◆ QUÉ HACER:
• a. Responda estas preguntas con datos del fragmento sobre La maldición de Salsipuedes:
(i) ¿En qué lugar se disputaba el torneo de paddle en el que participaba el marido de Sara Palma de Materazzi?
(ii) Según Ragendorfer, ¿cuántos años han transcurrido sin que se sepa quiénes fueron los autores del crimen?
(iii) ¿Qué personaje de la novela representa al poder de policía que frustró la investigación?
• b. Transcriba sin alteraciones el tramo del fragmento sobre La maldición de Salsipuedes que va desde "El enigma por" hasta "en Colonia, Uruguay.".

◆ EXTRACTO DE LA FUENTE:
══════════════════════════════

El enigma por excelencia
La maldición de Salsipuedes tiene como protagonista a Urtaín, un policía exonerado de la Federal después que se suicidara un detenido. En desgracia, sobrevive con pesquisas para compañías de seguros y es contratado por un abogado para hacer “una investigación paralela” a la oficial sobre el crimen de Sara Palma de Materazzi, asesinada en un barrio cerrado de Salsipuedes, provincia de Córdoba, mientras su marido participaba en un torneo de paddle en Colonia, Uruguay.
Los pormenores sobre la escena del crimen y la intervención policial, la relación de la víctima con su esposo, el tema de las amigas y la última cena compartida, los contactos políticos y los amantes ocultos son otros datos que conectan a la novela con la crónica. “Elegí el caso por dos razones —dice Ragendorfer—. Una, porque periodísticamente no lo había trabajado y eso me ofrecía un distanciamiento lo suficientemente eficaz puesto que de otra forma mi apego a los detalles de la cobertura hubiesen malogrado el viaje a través de una ficción. Por otro lado el caso no está esclarecido; a diez años no se sabe no solo quiénes fueron los autores sino cómo ocurrieron los hechos. Eso me ofrecía la posibilidad de inventar una historia y que resultara verosímil”.
Sin embargo, lo que cuenta en estas novelas no es el grado de veracidad con que aparecen los hechos de la crónica policial —y mucho menos un eventual contenido de denuncia, en el sentido periodístico— sino el modo en que funcionan en la ficción y en que retornan, como una especie de boomerang, sobre el contexto del que provienen. En La maldición de Salsipuedes hay un personaje, el comisario Soterrone, que representa al poder de policía que frustró la investigación. La ficción procede desde un registro que puede ser un lugar común hacia una percepción nueva que permite examinar en detalle lo que el estereotipo invisibiliza, y de paso la propia construcción. “Esto no es una novela -le advierte Soterrone a Urtaín, cuando se cruzan por primera vez-. En el mundo real, los detectives privados no existen”. El diálogo resuena en un plano más amplio: una de las dificultades básicas del género policial en la Argentina, según suele decirse, es cómo plantear una figura de investigador y un argumento cuya resolución resulte verosímil en el marco de la historia criminal de un país que está signado por la impunidad y donde instituciones como la policía y la justicia inspiran muchos sentimientos, menos confianza. Poco después escribe Ragendorfer: “El comisario había dado en el clavo: los héroes de la literatura no están atados a ciertos contratiempos de la vida real”; esos contratiempos son los que debe sortear Urtain ya en acción y son los que contribuyen a definir el personaje que demanda la novela, un personaje sin estereotipos. Y un poco más adelante insiste: “Al comisario le asistía la razón: todo investigador de un crimen requiere de una cuota de poder; el tipo de poder que solo pueden conceder las franquicias propias de la función policial: legitimidad y medios para hacer allanamientos, decomisos, pinchaduras telefónicas y arrestos. Ni más ni menos que las llaves de acceso al pasado, presente y futuro de sospechosos y testigos”.

══════════════════════════════

◆ MATERIAL PROPORCIONADO:
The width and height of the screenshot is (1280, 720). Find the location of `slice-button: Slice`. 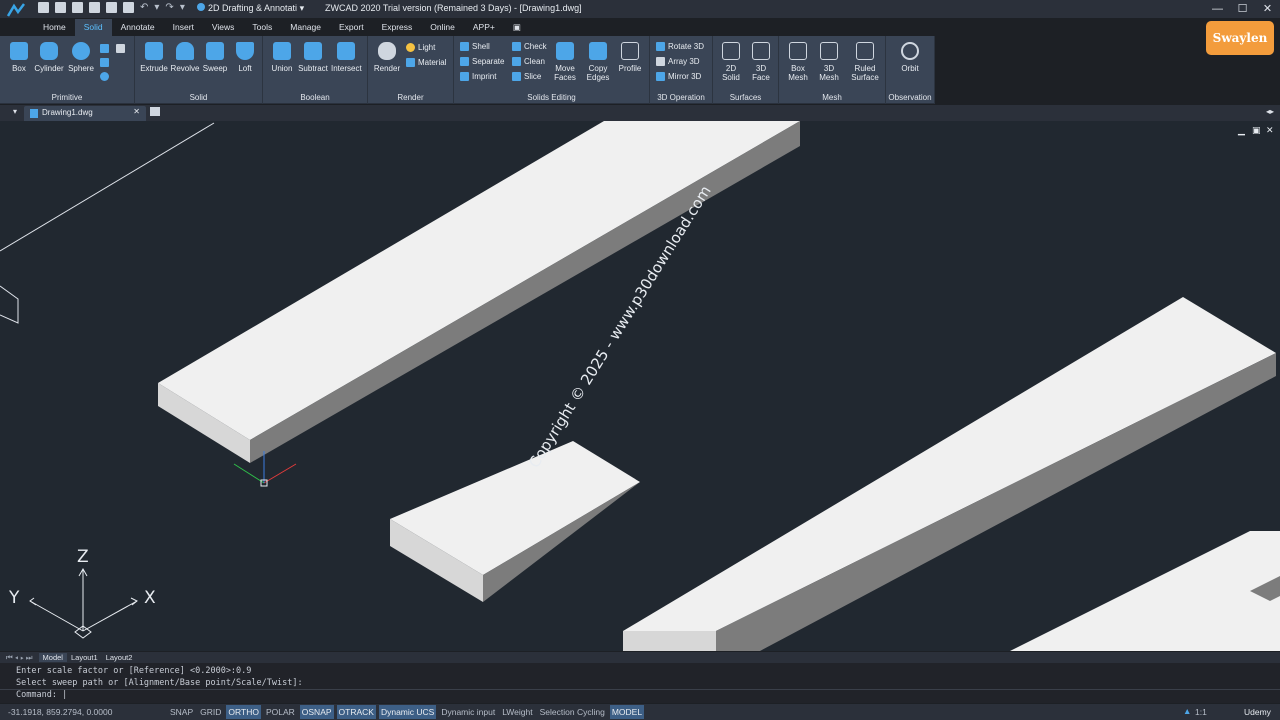

slice-button: Slice is located at coordinates (526, 76).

══════════════════════════════

◆ RESPUESTAS:
• a.
(i) En Colonia, Uruguay.
(ii) Diez años.
(iii) El comisario Soterrone.

• b.
El enigma por excelencia
La maldición de Salsipuedes tiene como protagonista a Urtaín, un policía exonerado de la Federal después que se suicidara un detenido. En desgracia, sobrevive con pesquisas para compañías de seguros y es contratado por un abogado para hacer “una investigación paralela” a la oficial sobre el crimen de Sara Palma de Materazzi, asesinada en un barrio cerrado de Salsipuedes, provincia de Córdoba, mientras su marido participaba en un torneo de paddle en Colonia, Uruguay.